┏━━

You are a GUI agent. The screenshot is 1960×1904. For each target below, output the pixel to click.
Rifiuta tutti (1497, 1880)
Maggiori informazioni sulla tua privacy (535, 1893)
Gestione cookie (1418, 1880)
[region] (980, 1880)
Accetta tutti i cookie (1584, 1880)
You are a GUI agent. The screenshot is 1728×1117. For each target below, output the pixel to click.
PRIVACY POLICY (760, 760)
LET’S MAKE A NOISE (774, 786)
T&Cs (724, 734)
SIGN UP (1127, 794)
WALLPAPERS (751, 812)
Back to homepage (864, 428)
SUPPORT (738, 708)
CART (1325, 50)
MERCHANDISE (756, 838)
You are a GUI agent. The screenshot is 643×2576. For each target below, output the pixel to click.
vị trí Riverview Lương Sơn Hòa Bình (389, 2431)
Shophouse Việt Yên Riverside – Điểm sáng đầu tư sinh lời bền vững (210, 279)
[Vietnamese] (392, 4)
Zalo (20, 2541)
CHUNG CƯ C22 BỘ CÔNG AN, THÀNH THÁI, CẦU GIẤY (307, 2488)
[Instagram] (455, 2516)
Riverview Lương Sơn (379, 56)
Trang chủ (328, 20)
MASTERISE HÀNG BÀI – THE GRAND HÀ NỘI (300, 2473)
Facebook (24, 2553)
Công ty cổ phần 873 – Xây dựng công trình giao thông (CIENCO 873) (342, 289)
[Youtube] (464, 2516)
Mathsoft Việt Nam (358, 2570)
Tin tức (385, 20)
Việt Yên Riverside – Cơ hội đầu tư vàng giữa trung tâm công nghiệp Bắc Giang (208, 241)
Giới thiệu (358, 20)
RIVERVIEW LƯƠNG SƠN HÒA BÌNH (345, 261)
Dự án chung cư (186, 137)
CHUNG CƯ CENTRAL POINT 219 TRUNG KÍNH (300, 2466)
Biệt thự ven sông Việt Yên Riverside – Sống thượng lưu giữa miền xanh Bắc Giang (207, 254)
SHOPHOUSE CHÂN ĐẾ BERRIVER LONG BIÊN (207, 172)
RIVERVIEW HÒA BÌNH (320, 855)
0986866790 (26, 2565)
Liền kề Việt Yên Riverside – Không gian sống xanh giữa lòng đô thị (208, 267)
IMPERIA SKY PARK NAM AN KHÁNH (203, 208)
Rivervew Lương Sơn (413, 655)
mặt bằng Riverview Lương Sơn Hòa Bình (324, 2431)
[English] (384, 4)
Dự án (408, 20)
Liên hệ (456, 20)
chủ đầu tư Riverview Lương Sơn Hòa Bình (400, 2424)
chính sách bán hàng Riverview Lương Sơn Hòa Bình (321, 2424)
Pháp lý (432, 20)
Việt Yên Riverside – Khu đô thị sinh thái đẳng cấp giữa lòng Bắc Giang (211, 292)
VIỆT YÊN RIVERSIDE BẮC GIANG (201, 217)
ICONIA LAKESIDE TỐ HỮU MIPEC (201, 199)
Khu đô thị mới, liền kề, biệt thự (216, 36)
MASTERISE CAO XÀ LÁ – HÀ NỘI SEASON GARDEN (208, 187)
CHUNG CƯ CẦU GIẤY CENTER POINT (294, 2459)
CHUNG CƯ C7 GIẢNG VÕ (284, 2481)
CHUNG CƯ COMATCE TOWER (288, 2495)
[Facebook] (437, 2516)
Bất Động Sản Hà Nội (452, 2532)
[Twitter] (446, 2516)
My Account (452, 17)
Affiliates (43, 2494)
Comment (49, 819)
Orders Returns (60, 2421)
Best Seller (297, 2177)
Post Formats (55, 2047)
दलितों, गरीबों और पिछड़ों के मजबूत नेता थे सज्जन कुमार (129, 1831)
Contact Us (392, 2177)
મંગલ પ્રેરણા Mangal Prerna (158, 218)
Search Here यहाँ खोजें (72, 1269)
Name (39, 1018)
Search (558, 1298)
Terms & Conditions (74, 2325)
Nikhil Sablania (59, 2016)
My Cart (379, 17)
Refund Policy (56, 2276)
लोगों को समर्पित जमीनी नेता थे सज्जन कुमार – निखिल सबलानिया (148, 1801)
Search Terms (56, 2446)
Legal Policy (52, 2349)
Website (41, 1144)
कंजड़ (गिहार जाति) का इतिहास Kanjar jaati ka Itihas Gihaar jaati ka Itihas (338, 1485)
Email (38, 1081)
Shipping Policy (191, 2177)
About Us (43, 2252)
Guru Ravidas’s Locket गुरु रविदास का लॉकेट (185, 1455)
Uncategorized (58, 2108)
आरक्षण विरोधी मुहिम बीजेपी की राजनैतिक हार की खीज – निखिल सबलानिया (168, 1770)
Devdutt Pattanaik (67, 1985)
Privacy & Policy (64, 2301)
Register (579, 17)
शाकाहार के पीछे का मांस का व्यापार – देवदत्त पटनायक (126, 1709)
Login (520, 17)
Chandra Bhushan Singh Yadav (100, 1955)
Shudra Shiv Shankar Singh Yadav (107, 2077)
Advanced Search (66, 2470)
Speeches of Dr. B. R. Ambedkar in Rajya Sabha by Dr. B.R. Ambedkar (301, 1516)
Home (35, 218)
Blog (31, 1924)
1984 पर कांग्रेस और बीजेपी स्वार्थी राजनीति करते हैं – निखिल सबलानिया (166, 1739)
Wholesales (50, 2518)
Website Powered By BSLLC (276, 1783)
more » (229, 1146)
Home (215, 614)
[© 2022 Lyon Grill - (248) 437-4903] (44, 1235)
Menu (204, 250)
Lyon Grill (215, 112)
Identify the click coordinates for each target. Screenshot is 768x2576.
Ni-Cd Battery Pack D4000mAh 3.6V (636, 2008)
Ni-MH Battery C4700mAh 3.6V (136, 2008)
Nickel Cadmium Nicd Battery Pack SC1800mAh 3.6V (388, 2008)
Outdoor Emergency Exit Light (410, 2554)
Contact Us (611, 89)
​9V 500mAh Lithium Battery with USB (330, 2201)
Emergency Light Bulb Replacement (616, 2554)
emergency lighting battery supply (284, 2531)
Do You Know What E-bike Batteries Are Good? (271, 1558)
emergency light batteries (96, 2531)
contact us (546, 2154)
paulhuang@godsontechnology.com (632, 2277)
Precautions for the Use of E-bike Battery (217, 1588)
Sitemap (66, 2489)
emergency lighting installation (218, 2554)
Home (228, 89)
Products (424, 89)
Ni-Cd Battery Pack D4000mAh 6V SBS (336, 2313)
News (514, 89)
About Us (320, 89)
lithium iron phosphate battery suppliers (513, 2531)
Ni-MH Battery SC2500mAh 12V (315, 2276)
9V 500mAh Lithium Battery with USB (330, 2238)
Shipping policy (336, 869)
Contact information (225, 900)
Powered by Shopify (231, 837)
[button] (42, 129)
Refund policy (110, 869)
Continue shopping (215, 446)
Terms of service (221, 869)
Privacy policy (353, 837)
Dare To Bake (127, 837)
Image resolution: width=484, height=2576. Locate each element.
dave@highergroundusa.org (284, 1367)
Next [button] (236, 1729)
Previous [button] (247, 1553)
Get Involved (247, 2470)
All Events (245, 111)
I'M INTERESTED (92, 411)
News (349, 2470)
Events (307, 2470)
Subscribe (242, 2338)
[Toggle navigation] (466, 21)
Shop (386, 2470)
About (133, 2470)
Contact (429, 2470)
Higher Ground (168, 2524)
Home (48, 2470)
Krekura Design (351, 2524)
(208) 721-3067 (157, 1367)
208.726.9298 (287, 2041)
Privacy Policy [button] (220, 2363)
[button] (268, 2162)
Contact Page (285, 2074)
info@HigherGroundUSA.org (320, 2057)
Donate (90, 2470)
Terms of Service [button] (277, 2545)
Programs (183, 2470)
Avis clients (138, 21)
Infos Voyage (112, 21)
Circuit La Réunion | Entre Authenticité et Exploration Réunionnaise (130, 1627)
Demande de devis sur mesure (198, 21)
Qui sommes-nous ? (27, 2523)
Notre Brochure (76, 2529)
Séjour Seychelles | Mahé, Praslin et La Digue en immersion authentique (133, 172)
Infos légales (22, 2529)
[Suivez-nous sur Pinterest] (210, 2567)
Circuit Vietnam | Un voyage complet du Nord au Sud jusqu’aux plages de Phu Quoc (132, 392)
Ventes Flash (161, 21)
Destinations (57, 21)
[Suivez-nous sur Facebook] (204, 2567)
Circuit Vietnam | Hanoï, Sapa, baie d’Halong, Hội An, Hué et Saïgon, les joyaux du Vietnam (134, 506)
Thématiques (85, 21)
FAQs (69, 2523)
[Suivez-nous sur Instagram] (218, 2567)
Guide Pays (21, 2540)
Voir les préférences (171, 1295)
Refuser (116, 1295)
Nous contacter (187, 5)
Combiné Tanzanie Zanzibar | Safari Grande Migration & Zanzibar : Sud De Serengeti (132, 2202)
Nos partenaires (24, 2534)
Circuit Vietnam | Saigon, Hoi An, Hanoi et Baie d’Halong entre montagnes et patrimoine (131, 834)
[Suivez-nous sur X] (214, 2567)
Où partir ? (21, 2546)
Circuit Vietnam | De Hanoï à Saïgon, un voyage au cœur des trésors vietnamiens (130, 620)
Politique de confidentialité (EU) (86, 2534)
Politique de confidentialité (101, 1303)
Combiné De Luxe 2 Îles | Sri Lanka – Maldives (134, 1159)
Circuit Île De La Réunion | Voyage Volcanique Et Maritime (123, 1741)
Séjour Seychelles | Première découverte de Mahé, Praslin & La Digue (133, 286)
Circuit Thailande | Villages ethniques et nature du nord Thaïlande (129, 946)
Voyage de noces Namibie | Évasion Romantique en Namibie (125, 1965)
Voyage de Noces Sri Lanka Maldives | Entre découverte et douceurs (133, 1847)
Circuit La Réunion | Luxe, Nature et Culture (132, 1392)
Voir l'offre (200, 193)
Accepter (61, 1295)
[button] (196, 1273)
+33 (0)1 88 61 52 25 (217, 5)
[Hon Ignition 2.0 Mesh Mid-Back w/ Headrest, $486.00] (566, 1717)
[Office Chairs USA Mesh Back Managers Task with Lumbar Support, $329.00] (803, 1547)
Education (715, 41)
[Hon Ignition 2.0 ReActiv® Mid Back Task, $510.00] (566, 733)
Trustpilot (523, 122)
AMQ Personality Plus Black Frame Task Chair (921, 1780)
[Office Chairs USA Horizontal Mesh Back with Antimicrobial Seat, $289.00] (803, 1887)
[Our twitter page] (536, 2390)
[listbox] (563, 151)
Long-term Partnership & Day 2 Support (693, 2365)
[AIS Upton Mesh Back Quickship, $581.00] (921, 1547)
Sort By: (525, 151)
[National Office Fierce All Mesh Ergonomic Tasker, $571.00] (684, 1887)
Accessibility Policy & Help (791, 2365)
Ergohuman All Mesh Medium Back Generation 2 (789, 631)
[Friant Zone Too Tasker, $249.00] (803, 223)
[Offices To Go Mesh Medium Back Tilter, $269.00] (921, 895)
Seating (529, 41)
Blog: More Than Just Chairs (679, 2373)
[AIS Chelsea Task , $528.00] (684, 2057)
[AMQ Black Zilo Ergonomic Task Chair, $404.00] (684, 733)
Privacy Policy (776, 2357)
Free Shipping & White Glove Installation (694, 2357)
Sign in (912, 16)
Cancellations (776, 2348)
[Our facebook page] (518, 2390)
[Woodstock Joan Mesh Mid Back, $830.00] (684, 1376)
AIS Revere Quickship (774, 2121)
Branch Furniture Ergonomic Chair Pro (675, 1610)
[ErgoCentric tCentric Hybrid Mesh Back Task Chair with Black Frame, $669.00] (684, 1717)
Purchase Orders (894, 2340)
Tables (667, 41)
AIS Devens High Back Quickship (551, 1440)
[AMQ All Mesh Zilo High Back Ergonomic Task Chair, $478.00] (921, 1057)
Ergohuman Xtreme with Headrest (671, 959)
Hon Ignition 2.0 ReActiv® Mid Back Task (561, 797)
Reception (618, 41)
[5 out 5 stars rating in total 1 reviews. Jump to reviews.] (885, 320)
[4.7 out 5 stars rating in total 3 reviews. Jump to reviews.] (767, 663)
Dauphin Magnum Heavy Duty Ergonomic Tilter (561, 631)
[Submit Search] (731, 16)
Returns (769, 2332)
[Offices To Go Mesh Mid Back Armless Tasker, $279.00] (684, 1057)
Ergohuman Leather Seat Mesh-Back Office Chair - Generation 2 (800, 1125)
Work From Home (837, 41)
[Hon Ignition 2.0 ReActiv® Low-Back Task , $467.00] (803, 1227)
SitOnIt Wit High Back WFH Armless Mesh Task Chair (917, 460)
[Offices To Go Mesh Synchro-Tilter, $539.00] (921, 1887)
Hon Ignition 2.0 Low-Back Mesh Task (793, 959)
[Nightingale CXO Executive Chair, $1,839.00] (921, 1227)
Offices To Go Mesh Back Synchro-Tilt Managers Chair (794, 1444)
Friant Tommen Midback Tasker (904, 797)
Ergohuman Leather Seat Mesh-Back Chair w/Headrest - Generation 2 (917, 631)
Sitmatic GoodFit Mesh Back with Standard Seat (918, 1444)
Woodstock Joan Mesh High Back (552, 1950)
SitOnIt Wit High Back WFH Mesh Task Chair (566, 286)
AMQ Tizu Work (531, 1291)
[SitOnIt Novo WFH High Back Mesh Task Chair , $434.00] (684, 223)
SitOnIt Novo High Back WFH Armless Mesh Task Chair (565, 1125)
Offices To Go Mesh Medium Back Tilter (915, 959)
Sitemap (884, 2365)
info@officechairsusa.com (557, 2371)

┗━━

What is required:
The expected output is the exact run of lines from the line with "SitOnIt Wit High Back WFH Mesh" through the last line of the material above.

Solution to this exercise:
SitOnIt Wit High Back WFH Mesh Task Chair (566, 286)
AMQ Tizu Work (531, 1291)
[SitOnIt Novo WFH High Back Mesh Task Chair , $434.00] (684, 223)
SitOnIt Novo High Back WFH Armless Mesh Task Chair (565, 1125)
Offices To Go Mesh Medium Back Tilter (915, 959)
Sitemap (884, 2365)
info@officechairsusa.com (557, 2371)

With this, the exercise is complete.